A Sala Multiusos da Biblioteca Municipal de Sardoal acolhe, até 30 de setembro, a exposição de fotografia “Casa Falcão”, da autoria de Paulo Jorge de Sousa. A mostra apresenta um conjunto de imagens que documentam a antiga loja “Casa Falcão”, um espaço comercial de referência no concelho de Sardoal, frequentemente apelidado pela população local de “Centro Comercial do Sardoal” pela diversidade de produtos que oferecia.
Desde 1949, ali se vendeu praticamente de tudo, deste mercearia, brinquedos, produtos de papelaria, sapatos, tecidos a metro, pronto a vestir, loiças, plásticos, sementes, entre mil outras coisas, tendo o estabelecimento encerrado portas a 15 de dezembro de 2015, num dia pleno de emoções e que o fotógrado Paulo Jorge de Sousa registou para a posteridade.

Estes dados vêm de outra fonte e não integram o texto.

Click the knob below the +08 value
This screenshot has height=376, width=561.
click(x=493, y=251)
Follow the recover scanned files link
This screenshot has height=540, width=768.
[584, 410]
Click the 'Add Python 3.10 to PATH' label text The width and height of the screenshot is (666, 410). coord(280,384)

Durante a última hora da Casa Falcão, muitas foram as pessoas que por lá passaram, quer para fazerem as últimas compras com descontos significativos, quer para desejar boa sorte e dar uma palavrinha de conforto aos proprietários, o “Senhor Arnaldo” (Arnaldo Cardoso), à sua esposa, a “Dona Nelinha” (Maria Manuela Falcão), e ao último funcionário no ativo, o “Julito” (Júlio Chambel).

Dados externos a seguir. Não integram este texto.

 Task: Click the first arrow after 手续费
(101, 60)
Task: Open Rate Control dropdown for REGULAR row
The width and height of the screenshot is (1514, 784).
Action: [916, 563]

Havia no ar um sentimento generalizado de gratidão que passava de clientes para proprietários e vice-versa e, ao mesmo tempo, uma sensação comum (de impotência) de que o Sardoal estava a perder parte do seu património, parte da sua memória. O Paulo Jorge de Sousa estava lá para registar aqueles momentos.




Ainda antes de encerrar portas, cerca de duas dezenas de comerciantes da vila entraram na Casa Falcão para entregar um “reconhecimento” escrito aos proprietários, pelos 67 anos de dedicação, e onde registam também “um abraço solidário e de conforto”, com um total de 35 assinaturas.
Arnaldo Cardoso leu, em primeira mão, uma carta de agradecimento que viria a mandar publicar num dos jornais regionais.
A Casa Falcão iniciou a sua atividade em 1949 num outro edifício contíguo ao atual, através de Manuel Nascimento Falcão. Em 1974 foi adquirida por Arnaldo Silva Cardoso (genro) mantendo a mesma designação comercial. Apenas em 1981, com uma pequena reestruturação, passou a ter a designação de “Cardoso e Falcão”.





Era conhecida por vender praticamente de tudo, deste mercearia, brinquedos, produtos de papelaria, sapatos, tecidos a metro, pronto a vestir, loiças, plásticos, sementes, entre mil outras coisas, deste produtos alimentares, brinquedos, produtos de papelaria, sapatos, plásticos, sementes, loiças, tecidos a metro, pronto a vestir, entre mil outras coisas.
A exposição pode ser visitada durante o horário de funcionamento da Biblioteca Municipal, que, desde o início de setembro, passa a estar aberta de terça-feira a sábado.